Nader Barzin:La surprise, c'est que l'Iran ait attendu aussi longtemps. Par ailleurs, et c'est un point capital, toutes ces activités d'enrichissement sont parfaitement légales et autorisées par le Traité de non-prolifération (TNP) dont l'Iran est partie.

- Vraiment?

-Absolument, car le but du TNP vise à favoriser l'abandon de la fabrication des armes nucléaires en échange des technologies à usage civil.

- La République islamique est donc parfaitement légitimée à faire ce qu'elle fait...

- Tout à fait. Mais ce qui est étrange, c'est que Téhéran est allé bien au-delà des exigences du TNP, en autorisant des inspections surprises de ses installations. C'est le seul pays qui ait accepté cela. Le problème, c'est que les Iraniens ont vite vu que plus ils faisaient de concessions, plus on leur en demandait et moins ils obtenaient de contrepartie.

- Rien à voir avec l'attitude de la Corée du Nord, donc?

- Effectivement. En 2002, pour pouvoir fabriquer une bombe, la Corée du Nord s'est retirée du TNP, et, à part quelques gesticulations, tout le monde semble s'en moquer. L'Iran n'en est absolument pas là. Le grand problème, c'est que les Occidentaux, Etats-Unis en tête, font tout pour pousser l'Iran au crime.

- Plus concrètement, peut-on dire que le régime de Téhéran a les moyens d'enrichir l'uranium à des fins militaires?

- Non, il ne les a pas. Par contre, et il faut que la communauté internationale en prenne note, les Iraniens ont signalé qu'ils en avaient la capacité en cas de nécessité. Là est toute l'ambiguïté.

- La politique nucléaire du régime actuel, avec le président conservateur Ahmadinejad, est-elle différente de celle de ses prédécesseurs?

- Pas du tout, du shah au président Ahmadinejad, il y a une grande continuité dans la politique nucléaire iranienne, tant sur le plan des nécessités économiques que stratégiques.

- Mais au fond, les Iraniens ont-ils vraiment intérêt à développer l'arme nucléaire?

- Je ne crois pas. Ils ont signalé leur capacité de le faire et prouvé que sans elle ils restent une grande puissance régionale.

- Que peuvent faire les Américains?

- Je crois que leur position ne cesse de s'effriter dans la région. Je pense qu'ils ont raté le coche en s'opposant à la mise en fonction du réacteur de Boucher de fabrication russe. S'ils l'avaient fait, on n'en serait sans doute pas là aujourd'hui. Les Iraniens ayant obtenu satisfaction sur le nucléaire civil, les discussions sur le militaire auraient été beaucoup plus faciles. Mais les Américains, ou plutôt l'administration actuelle, ont une position très idéologique sur l'Iran.

- Et la France et l'Allemagne?

- Je suis très étonné de leur position (récente) totalement alignée sur celle de Washington. Je ne comprends pas leur attitude qui permet aux Russes d'occuper seuls le marché du nucléaire en Iran, alors qu'ils ont une meilleure technologie, plus sûre et plus moderne.

- Restent les Israéliens. Les imaginez-vous bombarder les installations nucléaires iraniennes, comme ils l'avaient fait en 1981 en Irak?

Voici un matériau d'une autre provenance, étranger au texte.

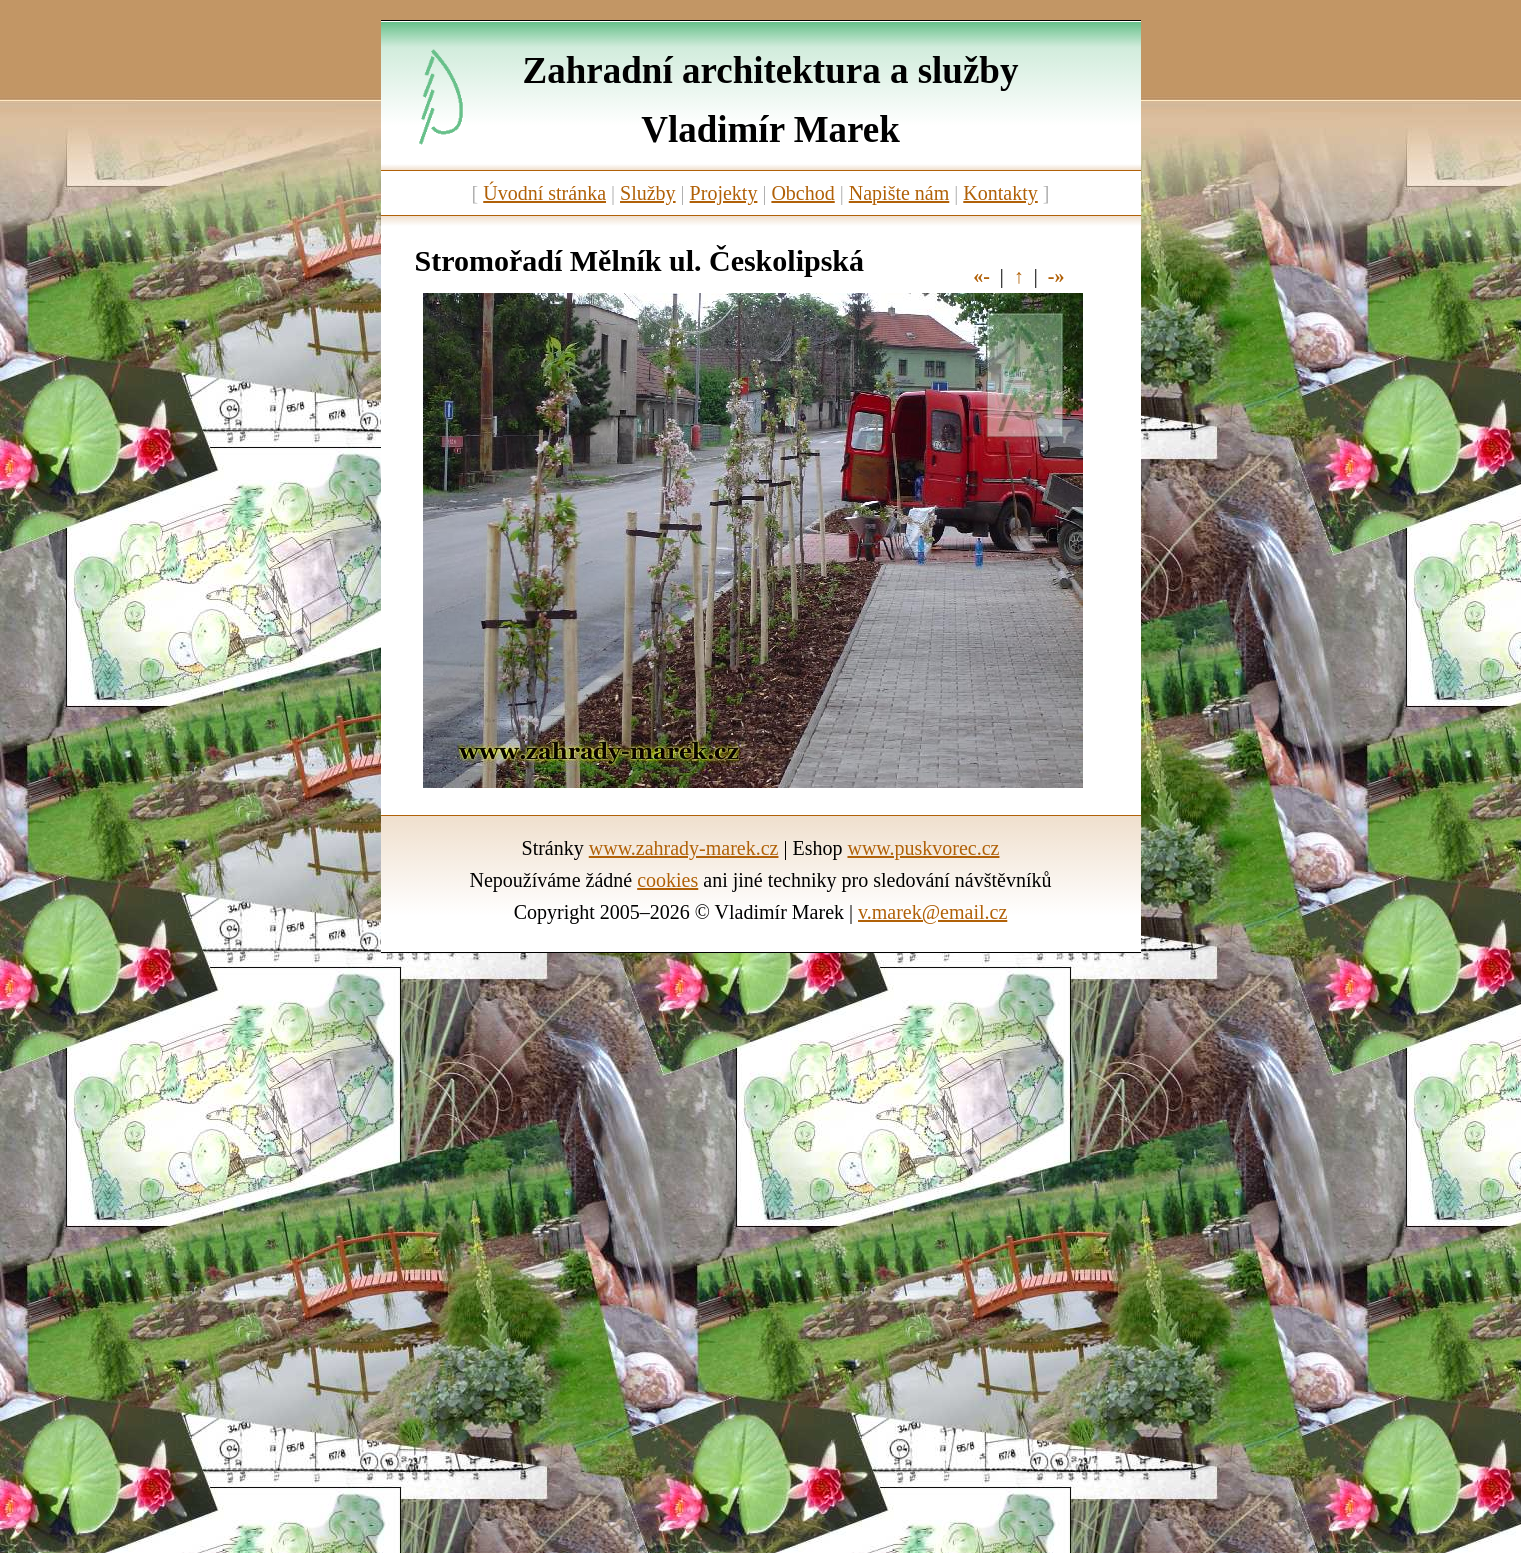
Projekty (724, 193)
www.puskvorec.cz (923, 848)
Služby (648, 193)
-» (1056, 276)
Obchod (802, 193)
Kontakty (1000, 193)
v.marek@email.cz (932, 912)
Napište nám (899, 193)
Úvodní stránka (544, 193)
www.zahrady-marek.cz (684, 848)
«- (981, 276)
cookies (667, 880)
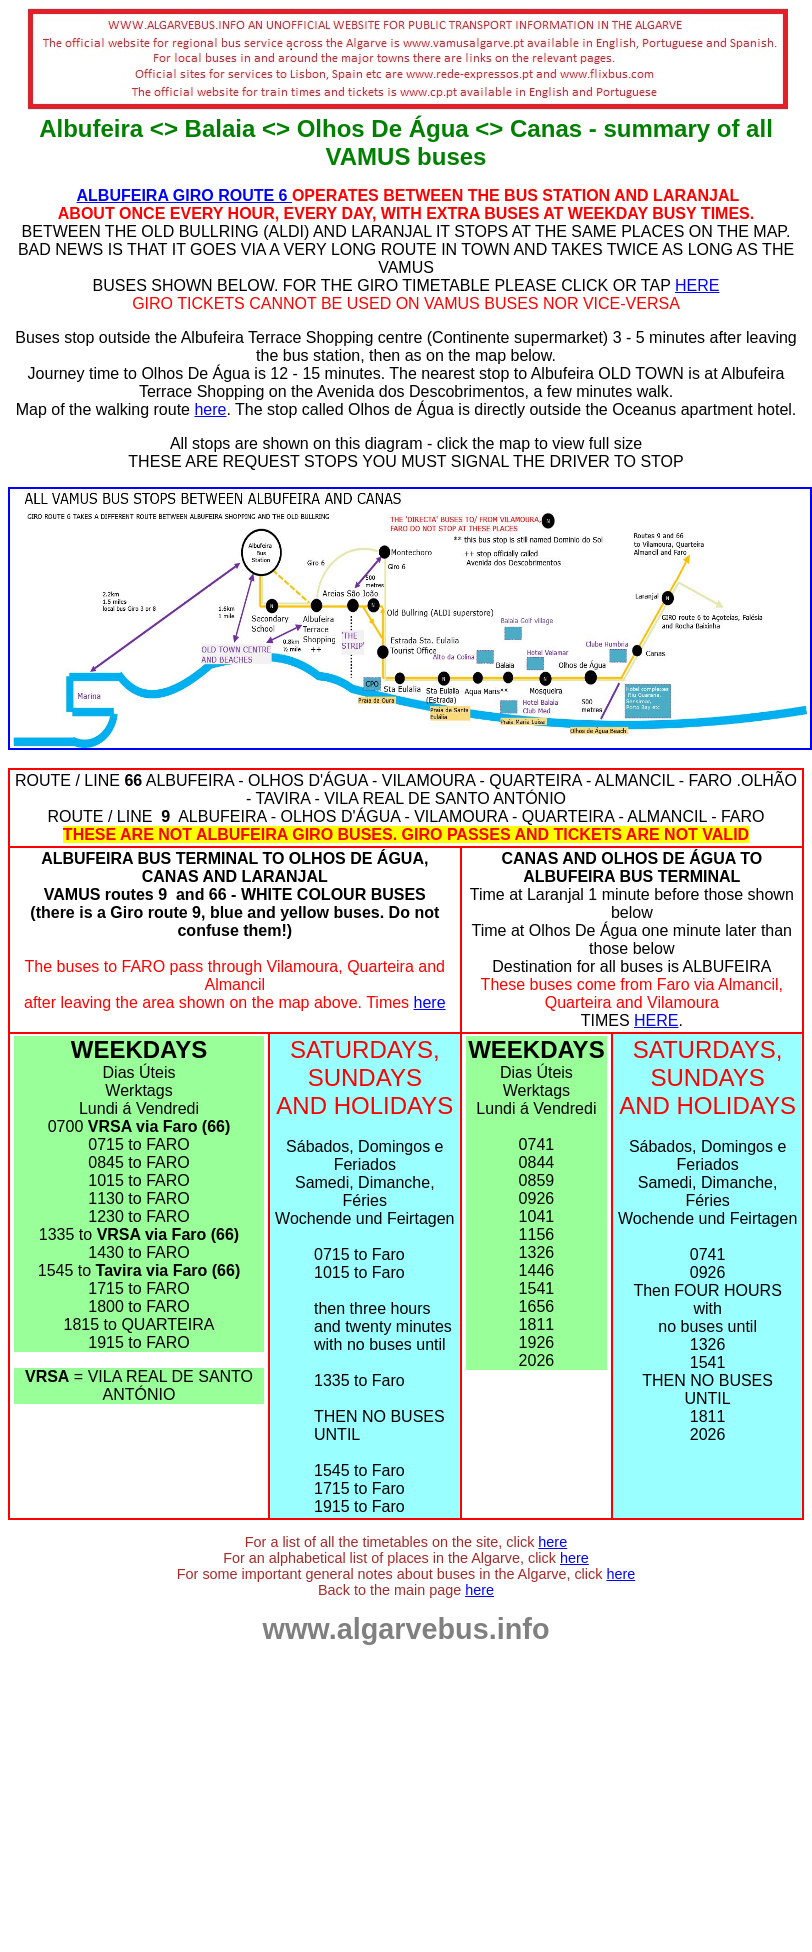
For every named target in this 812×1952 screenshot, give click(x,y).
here (210, 409)
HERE (697, 285)
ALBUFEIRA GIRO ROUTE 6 (184, 195)
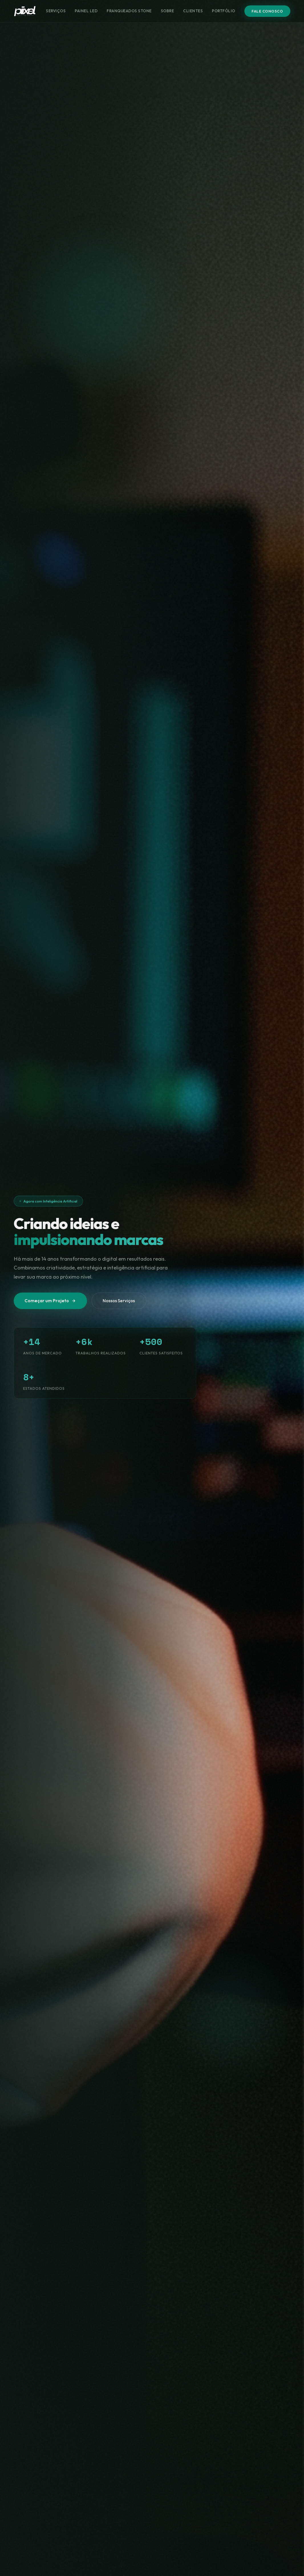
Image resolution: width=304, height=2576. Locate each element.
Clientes (193, 10)
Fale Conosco (267, 11)
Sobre (167, 10)
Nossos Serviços (119, 1300)
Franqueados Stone (129, 10)
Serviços (56, 10)
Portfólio (223, 10)
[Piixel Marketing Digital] (25, 11)
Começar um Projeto (50, 1300)
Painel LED (86, 10)
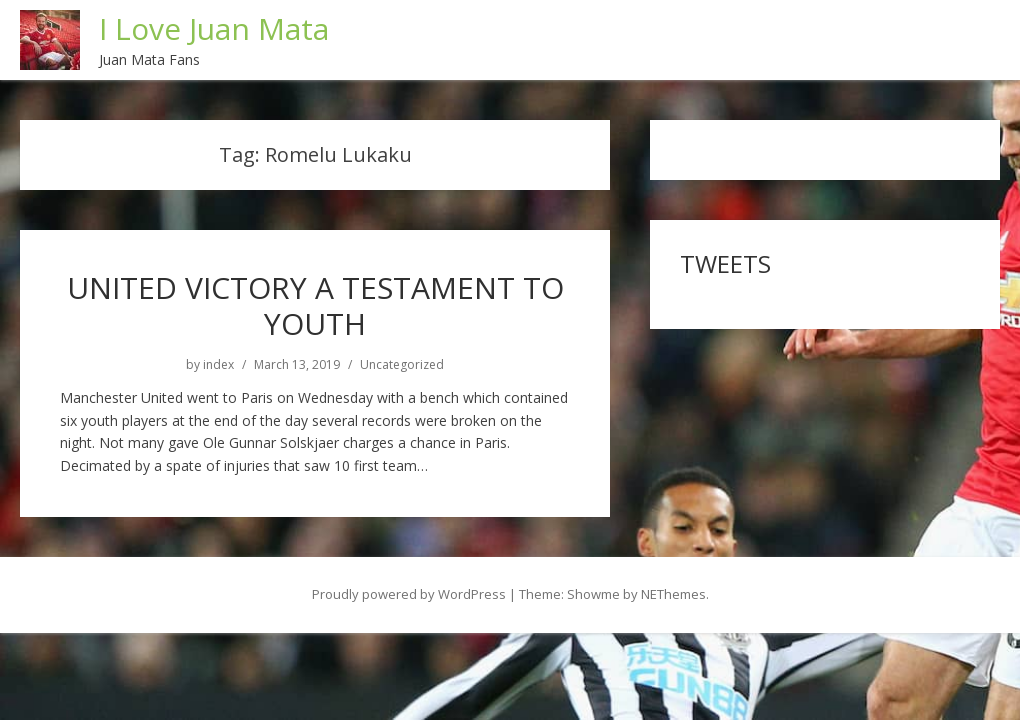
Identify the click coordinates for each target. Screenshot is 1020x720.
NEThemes (673, 594)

- S'ils le font, ce n'est pas encore dit qu'ils réussissent. L'Iran a considérablement renforcé ses défenses aériennes. Et puis, si par malheur ils y parvenaient, ce serait pire. Pour toute la région. Sans compter que les économies occidentales seraient les premières à pâtir de la flambée inévitable des prix du pétrole qui s'ensuivrait.

- Votre pronostic?

- Je pense que l'Iran va faire fonctionner ses installations, que l'on verra qu'il n'y a pas eu de problème, et qu'après un premier réacteur, d'autres seront mis en fonction. Et basta! Il y aura quelques gesticulations diplomatiques, mais les choses vont se calmer. D'autant plus que tout le monde est en train de retourner en Iran pour faire des affaires.

Dernier ouvrage: «L'Iran nucléaire», L'Harmattan. Juin 2005.